(Saved entries)
***
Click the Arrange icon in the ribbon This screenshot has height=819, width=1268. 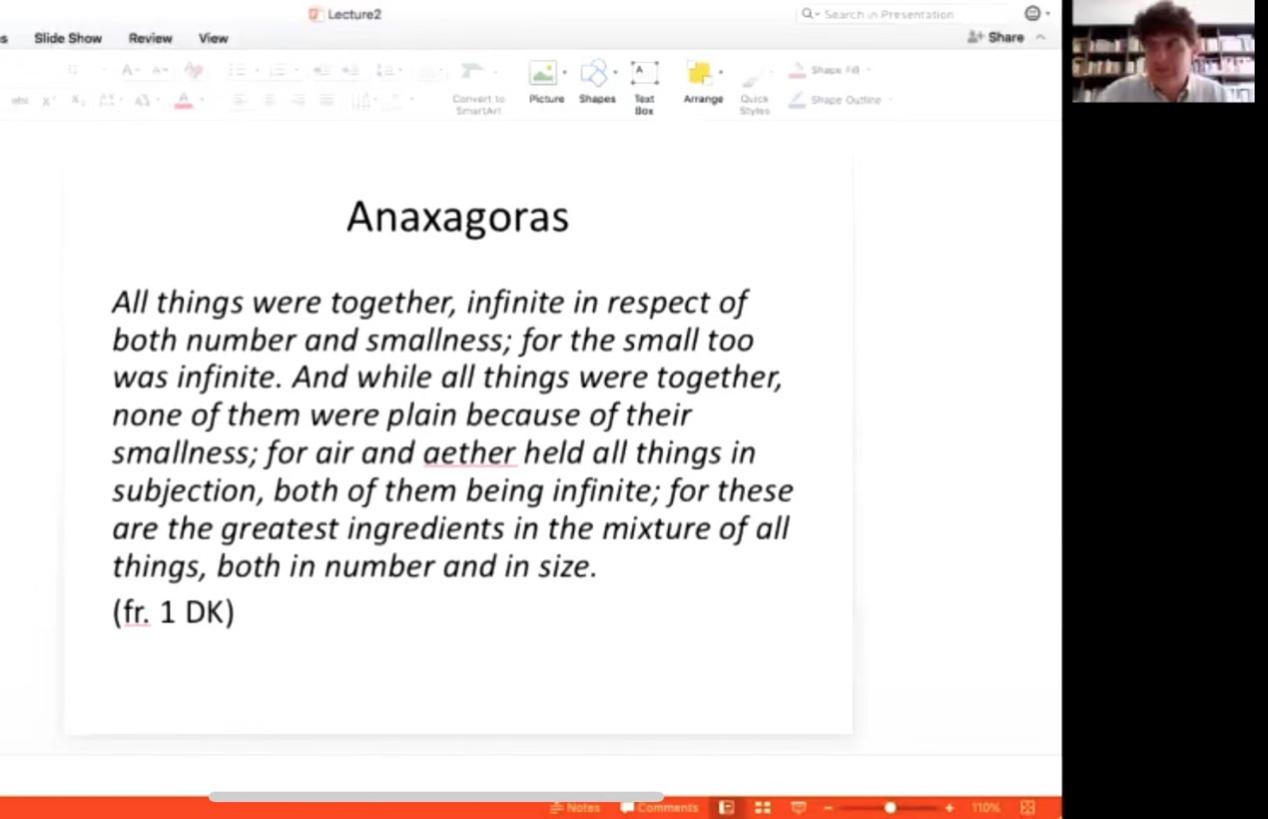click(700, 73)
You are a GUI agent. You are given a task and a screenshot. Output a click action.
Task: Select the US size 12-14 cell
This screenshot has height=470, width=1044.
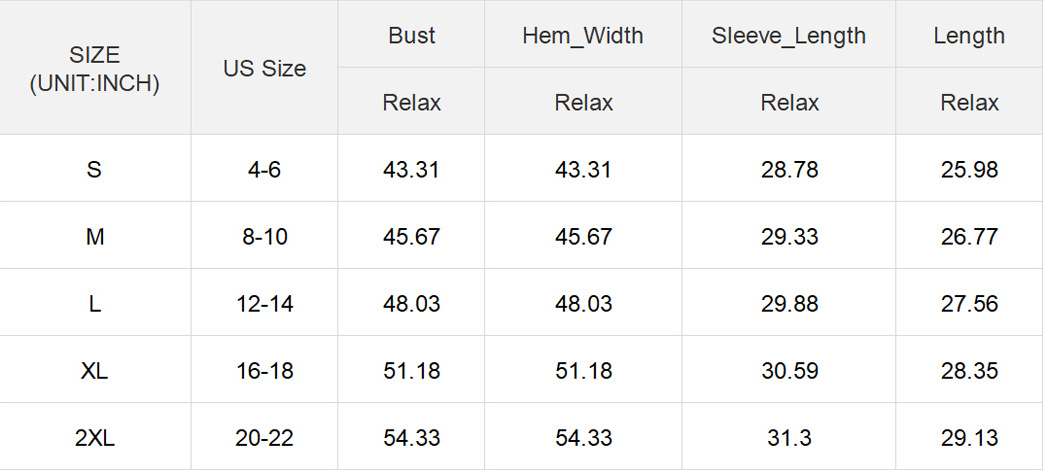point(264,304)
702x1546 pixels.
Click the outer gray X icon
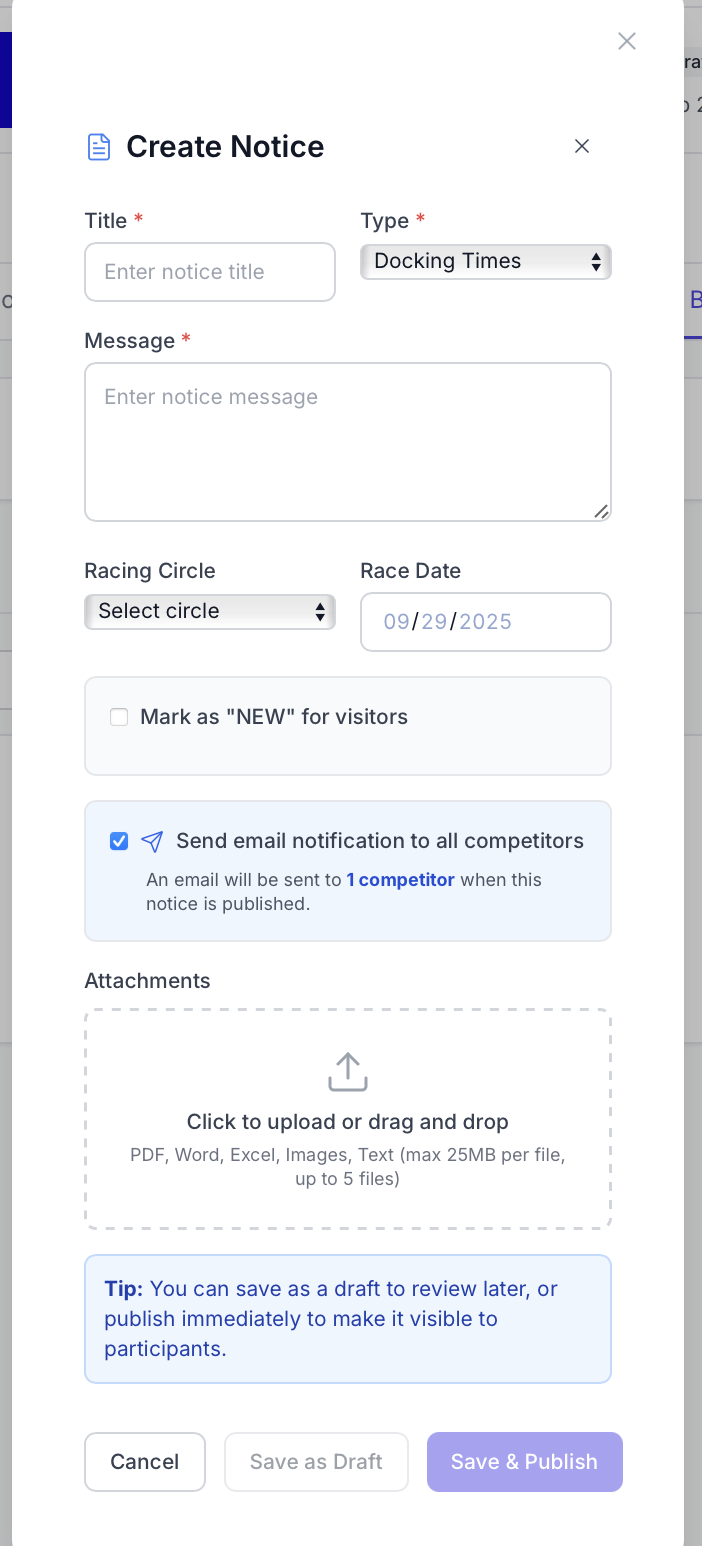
***
- WORK TO COMPLETE
Your output must consist only of the lines from the line with "This screenshot has height=470, width=1044." through the final line of the data, both included, reproduced exactly and free of pictures.

- TASK RESPONSE
This screenshot has height=470, width=1044.
point(264,304)
702x1546 pixels.
Click the outer gray X icon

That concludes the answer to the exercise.